═══ EXERCISE MATERIALS
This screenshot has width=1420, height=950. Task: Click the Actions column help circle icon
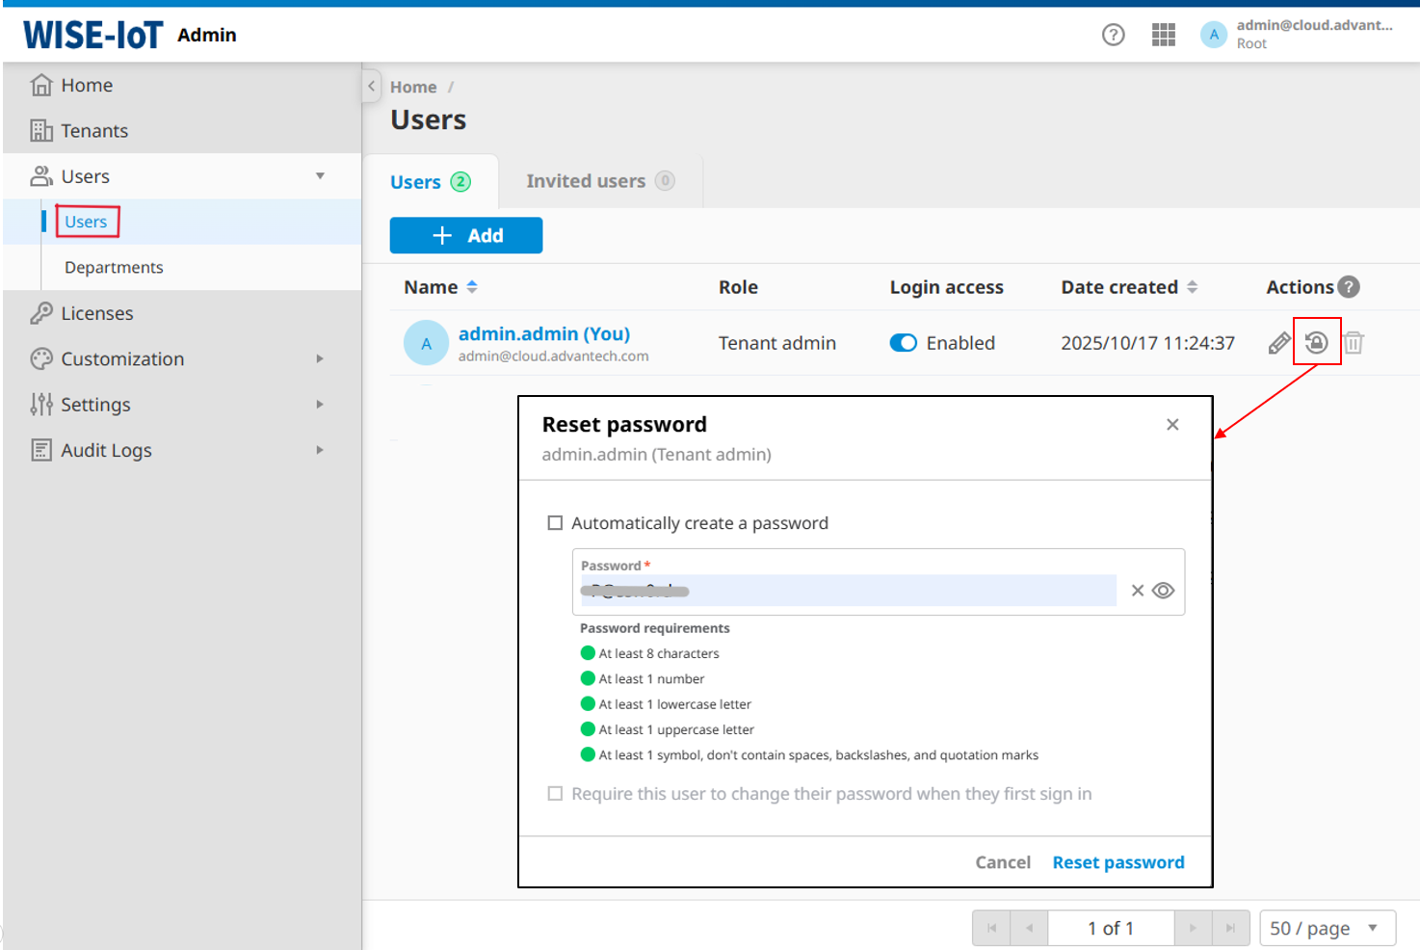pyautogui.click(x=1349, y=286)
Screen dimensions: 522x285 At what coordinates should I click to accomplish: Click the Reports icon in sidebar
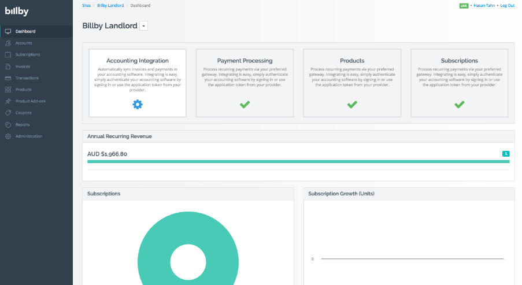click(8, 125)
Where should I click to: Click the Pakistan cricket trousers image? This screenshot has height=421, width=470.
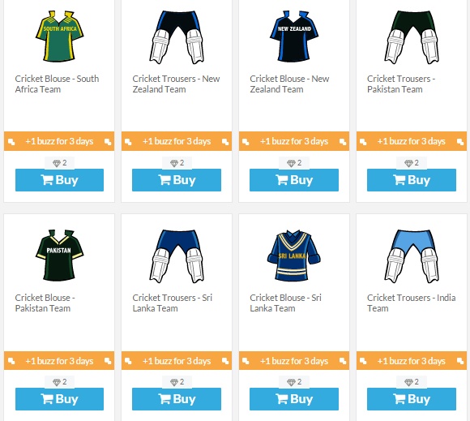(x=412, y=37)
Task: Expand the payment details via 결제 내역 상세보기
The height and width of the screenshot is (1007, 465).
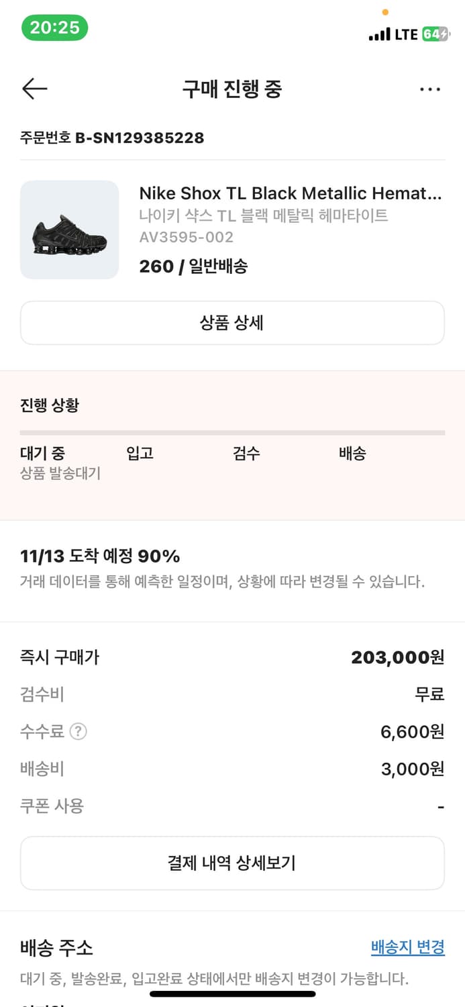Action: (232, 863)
══════
- [SET TASK]
Recast the lines above as a Markdown table with the columns Row and Line, giving each line a row number and skipping blank lines. Leave the pictures out.

- [SOLUTION FOR THIS PROBLEM]
| Row | Line |
|---|---|
| 1 | This screenshot has width=1420, height=950. Task: Click the Actions column help circle icon |
| 2 | pyautogui.click(x=1349, y=286) |
| 3 | Screen dimensions: 522x285 At what coordinates should I click to accomplish: Click the Reports icon in sidebar |
| 4 | click(8, 125) |
| 5 | Where should I click to: Click the Pakistan cricket trousers image? This screenshot has height=421, width=470. |
| 6 | (x=412, y=37) |
| 7 | Task: Expand the payment details via 결제 내역 상세보기 |
| 8 | The height and width of the screenshot is (1007, 465). |
| 9 | Action: (232, 863) |